* The problem *
Every record below must be retyped exactly, with the pictures left out.

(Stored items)
[Start of section]
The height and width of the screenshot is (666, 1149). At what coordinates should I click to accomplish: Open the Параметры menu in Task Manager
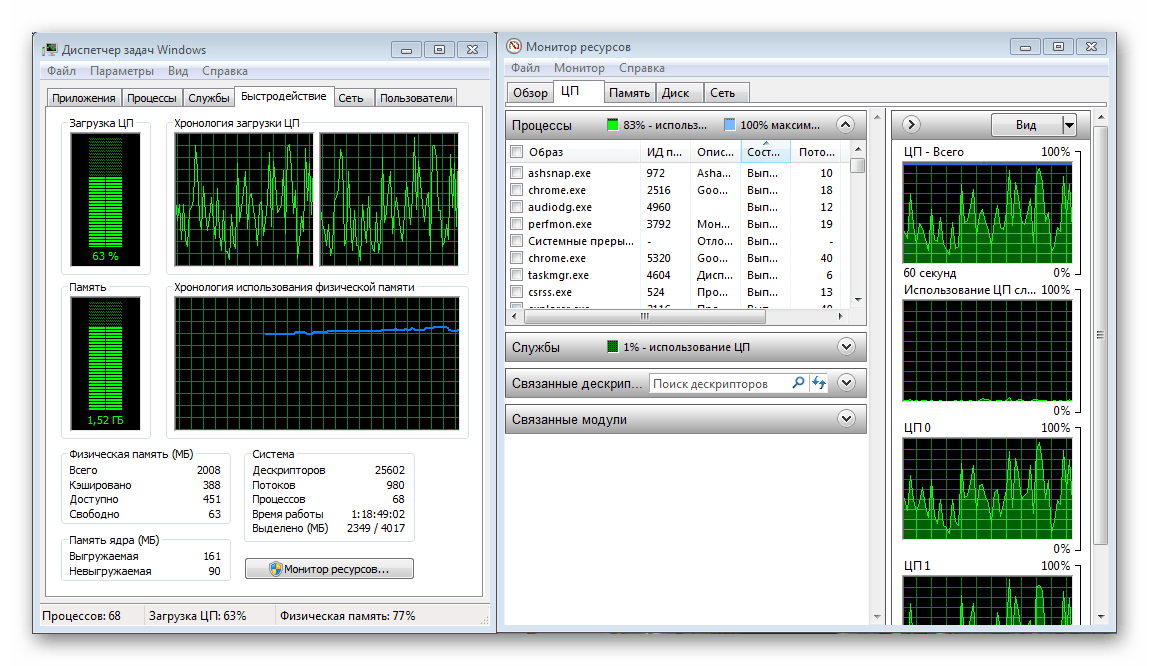pyautogui.click(x=121, y=71)
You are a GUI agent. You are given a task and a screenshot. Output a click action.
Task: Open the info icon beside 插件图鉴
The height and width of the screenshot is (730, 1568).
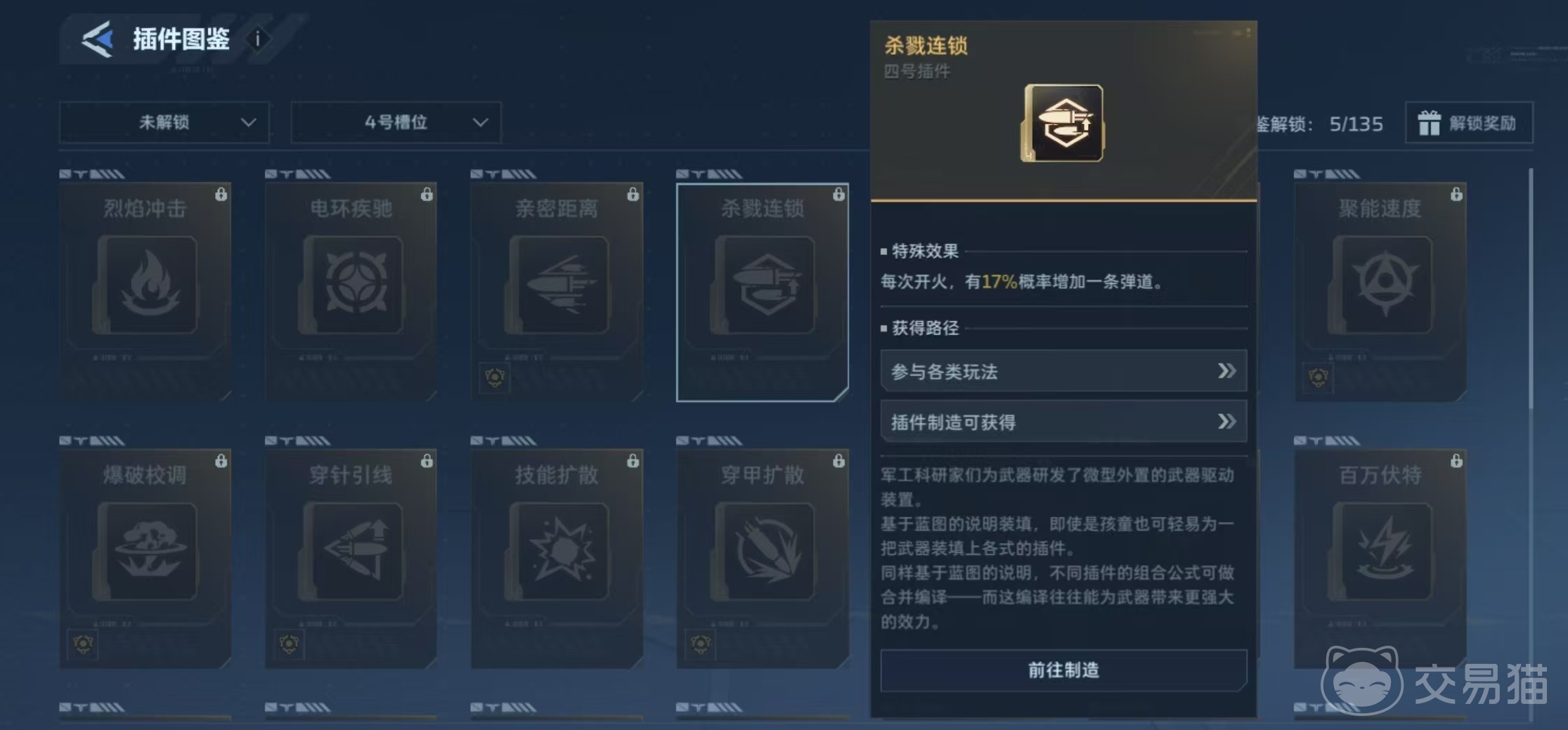(257, 39)
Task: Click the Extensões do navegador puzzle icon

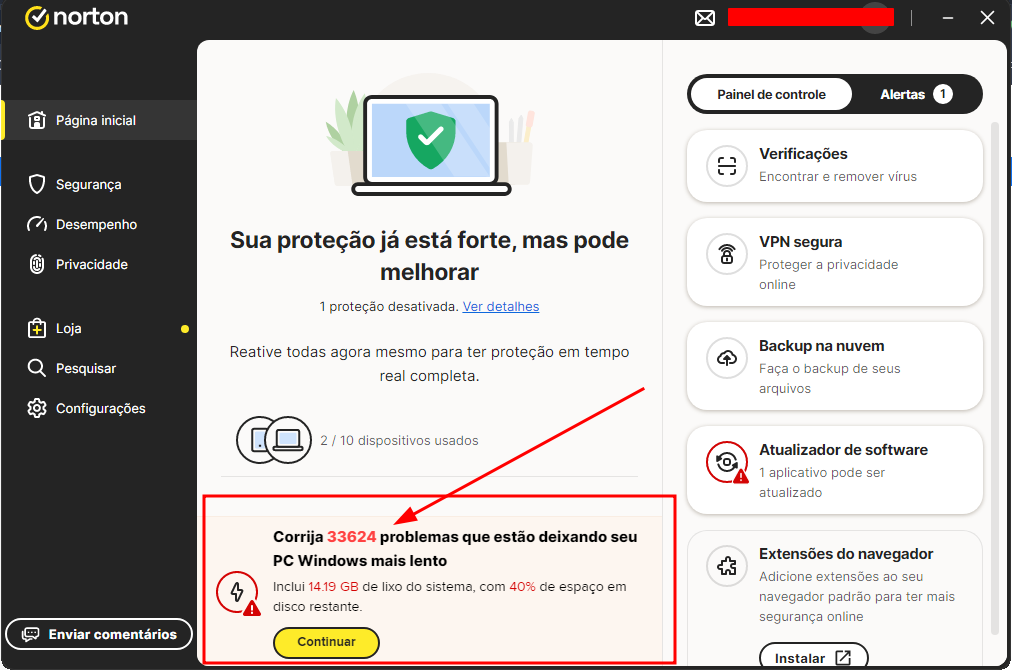Action: click(x=727, y=566)
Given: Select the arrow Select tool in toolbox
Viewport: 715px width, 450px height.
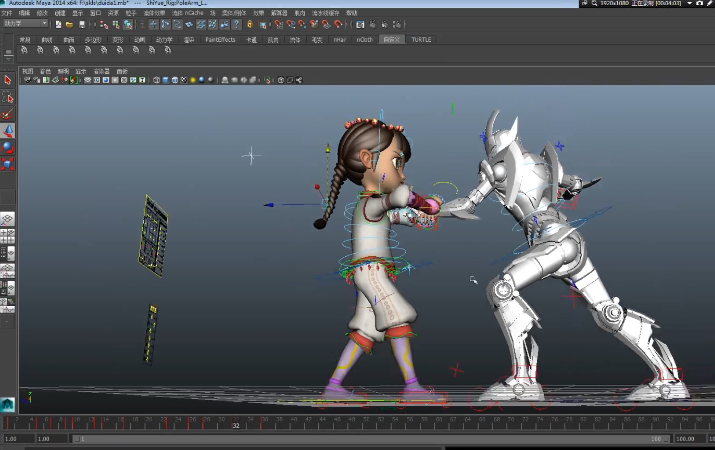Looking at the screenshot, I should pos(8,80).
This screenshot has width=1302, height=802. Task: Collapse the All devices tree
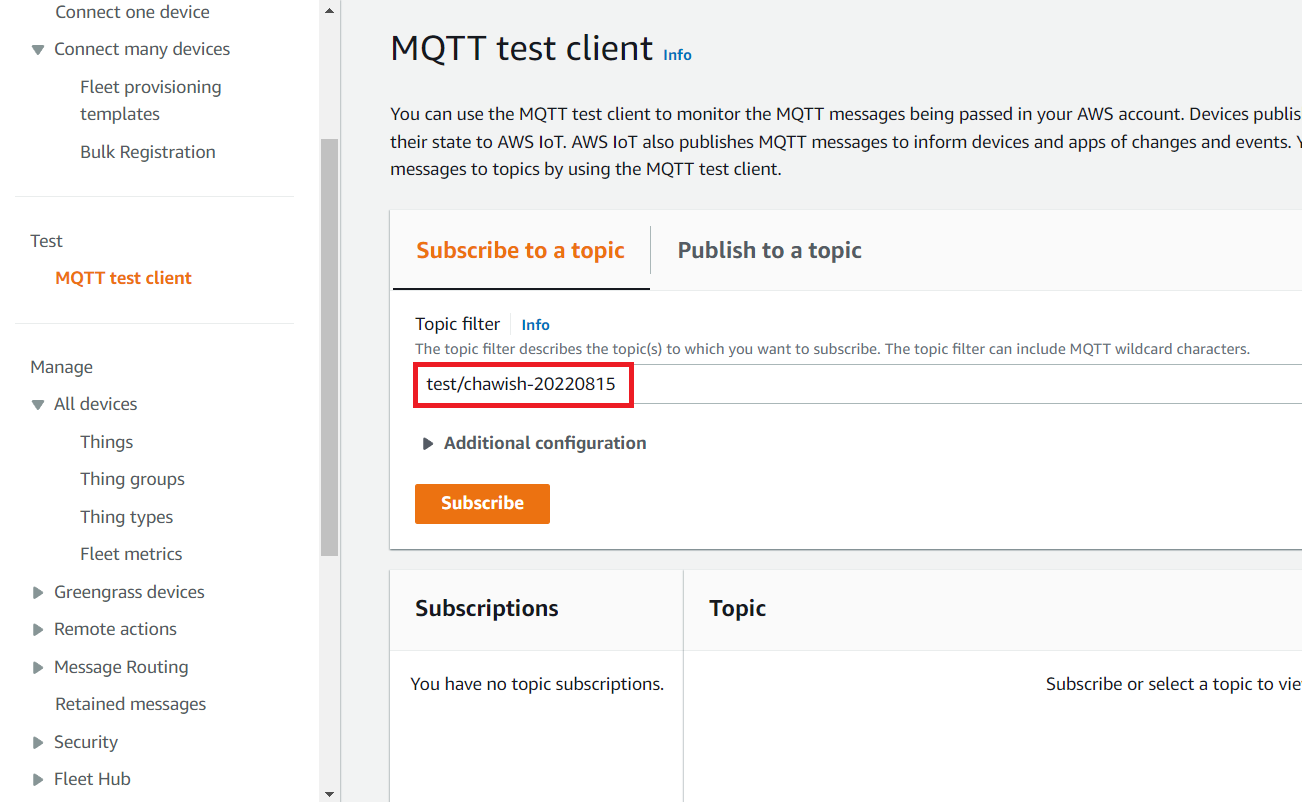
[End of section]
* Solution to this exercise *
The height and width of the screenshot is (666, 1149). At what coordinates should I click to accomplish: Open the Параметры menu in Task Manager
pyautogui.click(x=121, y=71)
You are a GUI agent. You are given a task and a screenshot. Output a click action.
Task: Open the info icon beside 插件图鉴
The height and width of the screenshot is (730, 1568).
(257, 39)
Task: Click the Extensões do navegador puzzle icon

Action: click(x=727, y=566)
Given: Select the arrow Select tool in toolbox
Viewport: 715px width, 450px height.
Looking at the screenshot, I should pos(8,80).
This screenshot has width=1302, height=802. Task: Collapse the All devices tree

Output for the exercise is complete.